In some ways, a retail career is a far cry from youth ministry—which she initially thought might be her life’s work. But there are similarities, notably in the way she invests in the next generation of leaders, trying to create an environment where they have “an opportunity to learn, grow and advance.” That’s because others have invested in her, and she has “been able to learn from the best.” Toni shares freely with her team, hoping that somehow, it will enrich both their lives and careers.
Committed to the future of the industry, Toni has served on a number of retail industry advisory boards, and is on the foundation board for her alma mater, Southern Nazarene University, as well as the Berks County United Way Finance Committee and Reading Chamber of Commerce. And over the years, Toni has brought her talents and insight to numerous nonprofits.
Ultimately, Toni wants to inspire others to “give their best and be the best version of themselves.” Every day, she sets an example worth following.
Chief Marketing Officer • Taco Bell Corp.
When it came time to launch Taco Bell’s new “quesalupa”—a combination quesadilla and chalupa—the company took it to the Super Bowl and stood out among the noise. Taco Bell’s Cinco de Mayo Snapchat lens—allowing users to turn their head into a hard-shell taco—drew 224 million users in a single day. Taco Bell has also touched on artificial intelligence with the TacoBot, which takes orders and answers questions about the food.
Leading the team behind those innovative ideas, and countless others, is Marisa Thalberg, Taco Bell’s Chief Marketing Officer.
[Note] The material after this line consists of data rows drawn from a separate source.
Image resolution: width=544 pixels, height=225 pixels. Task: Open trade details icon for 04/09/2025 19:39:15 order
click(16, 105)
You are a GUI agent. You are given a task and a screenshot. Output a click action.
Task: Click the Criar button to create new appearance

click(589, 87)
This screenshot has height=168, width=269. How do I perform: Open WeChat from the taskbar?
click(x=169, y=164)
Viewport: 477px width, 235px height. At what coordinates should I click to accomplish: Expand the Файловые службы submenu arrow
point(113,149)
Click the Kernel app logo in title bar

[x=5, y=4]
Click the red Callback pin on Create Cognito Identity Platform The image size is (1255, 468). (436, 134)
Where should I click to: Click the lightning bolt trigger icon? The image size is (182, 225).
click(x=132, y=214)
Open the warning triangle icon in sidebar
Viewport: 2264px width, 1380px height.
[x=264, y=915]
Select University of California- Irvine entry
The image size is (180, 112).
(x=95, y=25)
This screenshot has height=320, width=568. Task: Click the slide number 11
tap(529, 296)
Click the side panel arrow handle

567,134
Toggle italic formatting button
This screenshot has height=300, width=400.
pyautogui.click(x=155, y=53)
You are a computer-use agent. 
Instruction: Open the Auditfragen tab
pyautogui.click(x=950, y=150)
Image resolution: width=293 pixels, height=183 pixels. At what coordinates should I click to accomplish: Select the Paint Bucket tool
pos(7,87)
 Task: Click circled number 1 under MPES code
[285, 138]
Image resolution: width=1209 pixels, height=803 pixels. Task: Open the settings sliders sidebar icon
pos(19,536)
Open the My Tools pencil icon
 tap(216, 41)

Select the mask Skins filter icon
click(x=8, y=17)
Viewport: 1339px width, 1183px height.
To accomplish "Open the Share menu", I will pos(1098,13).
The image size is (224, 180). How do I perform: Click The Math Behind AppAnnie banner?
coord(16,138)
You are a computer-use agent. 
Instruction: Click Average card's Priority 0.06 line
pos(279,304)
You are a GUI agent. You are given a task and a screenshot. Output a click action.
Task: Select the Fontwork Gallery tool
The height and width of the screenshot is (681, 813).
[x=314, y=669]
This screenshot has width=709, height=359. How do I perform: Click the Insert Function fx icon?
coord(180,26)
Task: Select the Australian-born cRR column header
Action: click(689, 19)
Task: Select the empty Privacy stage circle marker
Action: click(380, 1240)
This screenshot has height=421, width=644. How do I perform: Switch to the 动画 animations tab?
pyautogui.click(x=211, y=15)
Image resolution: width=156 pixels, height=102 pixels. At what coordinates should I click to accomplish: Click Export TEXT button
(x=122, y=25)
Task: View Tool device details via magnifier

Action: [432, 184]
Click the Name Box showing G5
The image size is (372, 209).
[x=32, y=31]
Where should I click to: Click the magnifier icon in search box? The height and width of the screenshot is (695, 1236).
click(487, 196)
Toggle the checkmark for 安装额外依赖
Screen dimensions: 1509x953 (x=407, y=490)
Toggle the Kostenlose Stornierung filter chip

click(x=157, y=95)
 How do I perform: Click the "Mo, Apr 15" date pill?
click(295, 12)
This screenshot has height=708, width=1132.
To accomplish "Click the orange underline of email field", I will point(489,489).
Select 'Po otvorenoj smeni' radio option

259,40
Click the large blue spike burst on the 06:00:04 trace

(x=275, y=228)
Marisa transitioned to Taco Bell in 2015 after spending eight years at The Estee Lauder Companies, Inc., where she pioneered the company’s global digital and social marketing. Her leap to the fast food sector may confuse some, but in Marisa’s world, strategic marketing is strategic marketing—whether the subject is collagen boosters or chalupas.
Marisa has also become a popular speaker at events like the CMO Summit, IAB Leadership Summit, BlogHer, and WWD Summits. Along the way, she also founded the social network/content providing organization Executive Moms, a leading social network and content provider for working mothers, and was selected as UNICEF’s iconic representative of U.S. working mothers in its report, The State of the World’s Children.